我正在建立一个数据库来存储对象的状态。这表明例如颜色随时间而变化。
我想查询在给定时间内具有特定状态的所有对象,例如所有在给定的一天下午1点到下午2点之间至少有一次绿色的颜色。
我的想法就是这样一张桌子:
CREATE TABLE states (
type text,
value text,
name text,
timestamp timeuuid,
primary key ((type, value), timestamp, name)
) WITH CLUSTERING ORDER BY (timestamp DESC);
鉴于一些测试数据:
// A, becomes green, turns red and back to green
insert into states(type, value, name, timestamp) values ('color', 'red', 'A', minTimeuuid('2016-07-07T12:00:00+0000'));
insert into states(type, value, name, timestamp) values ('color', 'green', 'A', minTimeuuid('2016-07-07T13:35:00+0000'));
insert into states(type, value, name, timestamp) values ('color', 'red', 'A', minTimeuuid('2016-07-07T13:42:00+0000'));
insert into states(type, value, name, timestamp) values ('color', 'green', 'A', minTimeuuid('2016-07-07T13:45:00+0000'));
// B stays red
insert into states(type, value, name, timestamp) values ('color', 'red', 'B', minTimeuuid('2016-07-07T01:00:00+0000'));
// C stays green
insert into states(type, value, name, timestamp) values ('color', 'green', 'C', minTimeuuid('2016-07-07T11:27:00+0000'));
// D becomes red
insert into states(type, value, name, timestamp) values ('color', 'green', 'D', minTimeuuid('2016-07-07T13:00:00+0000'));
insert into states(type, value, name, timestamp) values ('color', 'red', 'D', minTimeuuid('2016-07-07T13:27:00+0000'));
type | value | system.dateof(timestamp) | name
-------+-------+--------------------------+------
color | green | 2016-07-07 13:45:00+0000 | A
color | green | 2016-07-07 13:35:00+0000 | A
color | green | 2016-07-07 13:00:00+0000 | D
color | green | 2016-07-07 11:27:00+0000 | C
color | red | 2016-07-07 13:42:00+0000 | A
color | red | 2016-07-07 13:27:00+0000 | D
color | red | 2016-07-07 12:00:00+0000 | A
color | red | 2016-07-07 01:00:00+0000 | B
我想得到的是A,C,D而不是B,因为它在时间范围内不是绿色。
查询之间的简单:
select name from states where type = 'color' and value = 'green' and timestamp >= minTimeuuid('2016-07-07T13:00:00+0000') and timestamp < minTimeuuid('2016-07-07T14:00:00+0000');
结果我得到A,A,D
。

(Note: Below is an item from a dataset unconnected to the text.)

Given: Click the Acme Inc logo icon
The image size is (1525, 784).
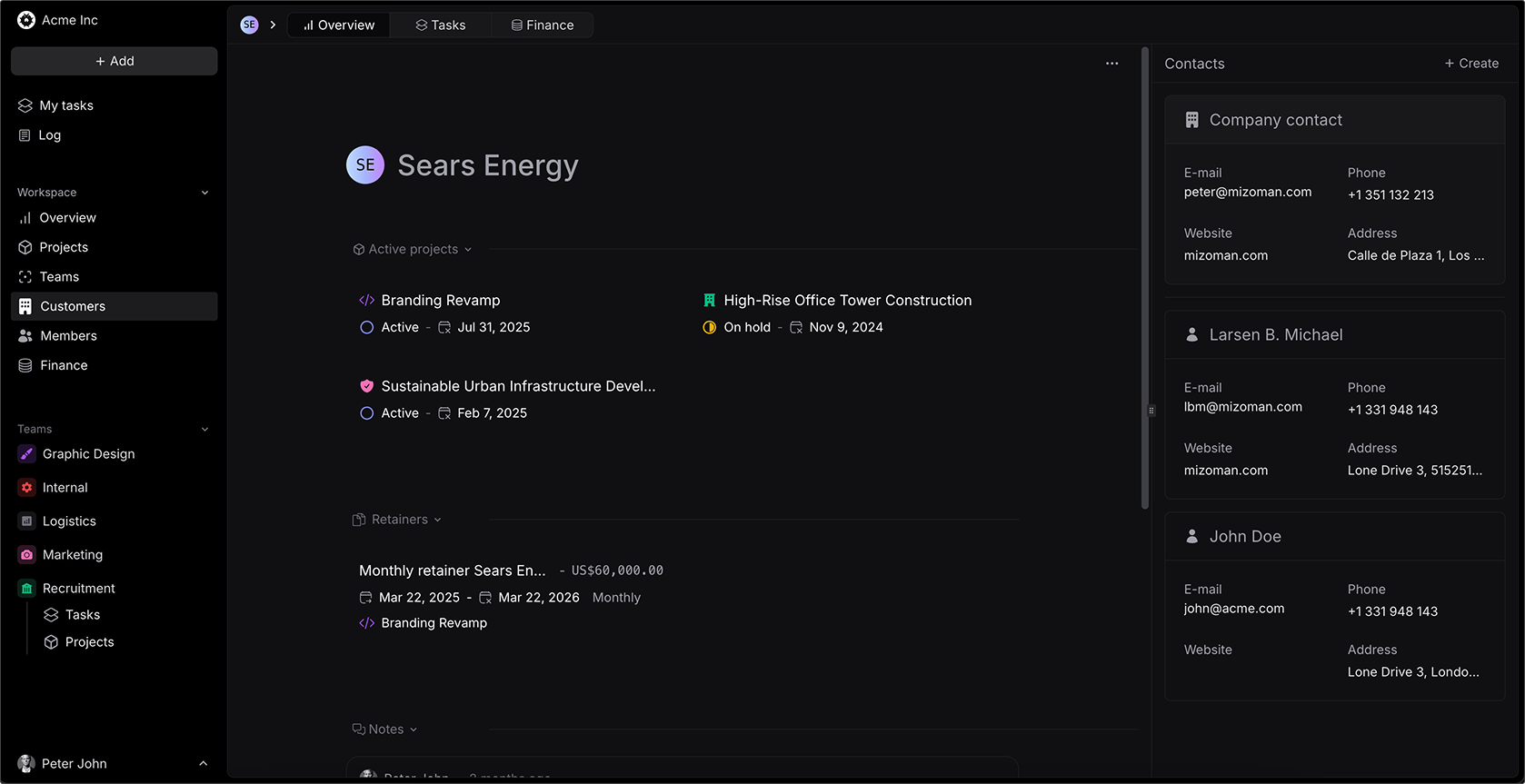Looking at the screenshot, I should coord(26,20).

我不能在这里使用distinct,因为"SELECT DISTINCT queries must only request partition key columns and/or static columns (not name)"
但我可以使用重复项,因为它们很容易在应用程序端处理。
此查询的主要问题是它无法检测到C,因为颜色在时间范围之前已经是绿色且未在内部更改。
更新
我可以随意修改数据库,但I cannot specify when the connected devices send updates. They just send data as their state changes and the middleware has to be stateless
时间范围是用户在查询时定义的,我不能(并且不想)将其设置为固定范围。
是否有一个众所周知的模式?
答案 0 :(得分:4)
我认为可以使用接受文字值的用户定义函数和用户定义聚合来实现您想要的(这是由JIRA CASSANDRA-10783完成的)。让我解释一下它是如何实现的:
is_in_interval()
的accumulatorFunction(参见下面的代码示例)matching_objects_in_interval()
(请参阅下面的代码示例)实现示例(如果没有来自CASSANDRA-10783的补丁,则无法编译)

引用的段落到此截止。